# Requirements
Rewrite the lines from the one with "Task: Click the 收藏 heart favorite icon" up to and including the one with "416x359 pixels." as a numbered list, leaving out any blank lines.
>> begin Dataset content
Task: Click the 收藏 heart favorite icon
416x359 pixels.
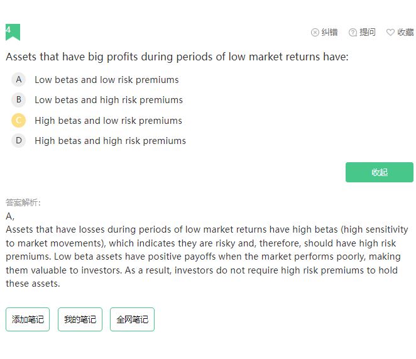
>> end Dataset content
>> begin Dataset content
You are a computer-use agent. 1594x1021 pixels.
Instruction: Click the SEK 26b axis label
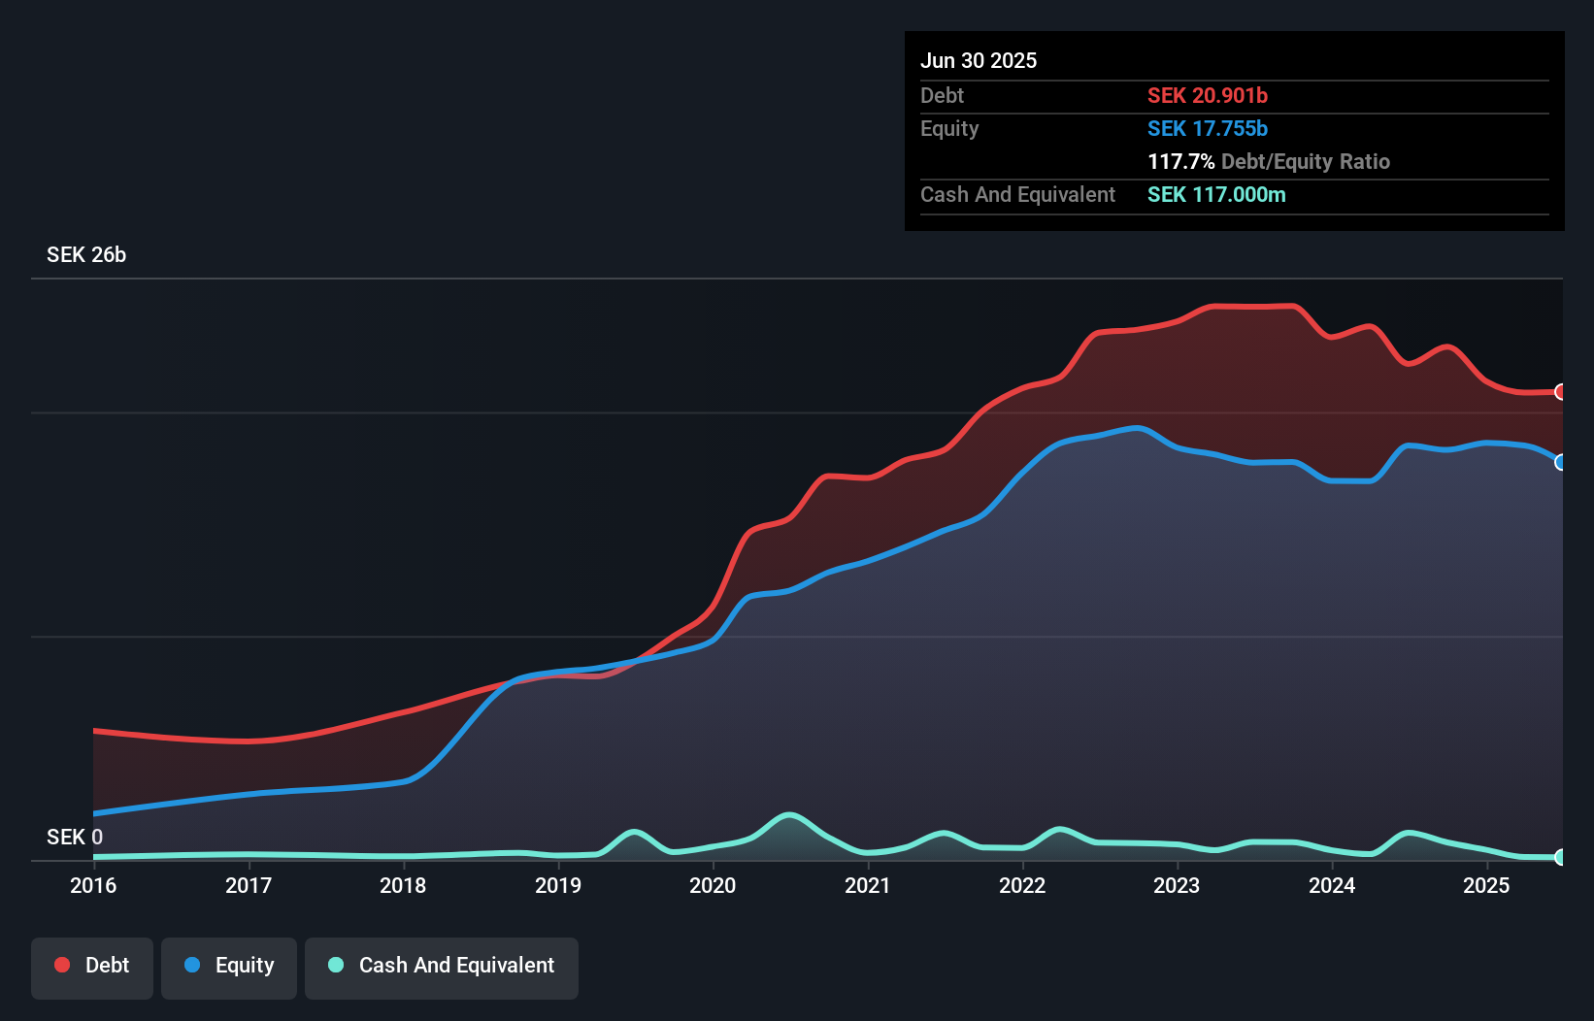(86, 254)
>> end Dataset content
>> begin Dataset content
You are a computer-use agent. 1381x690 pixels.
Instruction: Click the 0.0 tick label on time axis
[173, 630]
>> end Dataset content
# Exercise response
1. Task: Click the 收藏 heart favorite icon
2. 416x359 pixels.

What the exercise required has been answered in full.